> _QUOTED TEXT_
# # # #
- Date formed: 31 March 1958
- Date dissolved: 1 April 1958

People and organisations
- Governor: A. K. Fazlul Huq; Muhammad Hamid Ali;
- Chief Minister: Abu Hussain Sarkar
- No. of ministers: 2
- Ministers removed: 0
- Total no. of members: 2
- Member party: KSP
- Status in legislature: Minority114 / 307 (37%)
- Opposition party: AL; GD; PNC;
- Opposition leader: Ataur Rahman Khan

History
- Election: 1954
- Outgoing election: 1946
- Legislature term: 2nd East Pakistan Provincial Assembly
- Predecessor: Ataur I
- Successor: Ataur II

= Second Abu Hussain Sarkar ministry =

Sixth cabinet of East Pakistan

The Second Sarkar ministry was the sixth cabinet formed in East Pakistan, the former eastern province of Pakistan. It was formed following the dismissal of the First Ataur ministry, under the leadership of Abu Hussain Sarkar of the Krishak Sramik Party (KSP). The ministry lasted only a matter of hours before being succeeded by the Second Ataur ministry.
# # # #
> _WHAT YOU NEED TO DO_
Continue the text on the Second Abu Hussain Sarkar ministry from its last sentence. The data that follow come from a separate source and have no connection to the text on the Second Sarkar ministry.

> _MATERIAL_
# # # #
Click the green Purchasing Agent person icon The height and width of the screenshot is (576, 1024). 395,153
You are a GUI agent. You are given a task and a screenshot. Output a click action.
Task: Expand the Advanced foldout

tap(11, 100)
# # # #
> _REPLY TO THE EXERCISE_
== Background and dissolution ==
On 31 March 1958, the provincial governor A. K. Fazlul Huq instructed Ataur Rahman Khan, the chief minister and leader of the Awami League (AL), to resign. Khan refused, and the governor subsequently dismissed him, bringing about the dissolution of his cabinet. On the same day, the governor invited Abu Hussain Sarkar, leader of the Krishak Sramik Party (KSP), to form a new cabinet, and Sarkar was sworn in as chief minister that day. The central government of Feroz Khan Noon thereupon dismissed the governor and appointed Muhammad Hamid Ali as acting governor. The new governor invited Khan to form a cabinet, and the Second Ataur ministry was accordingly formed on 1 April 1958.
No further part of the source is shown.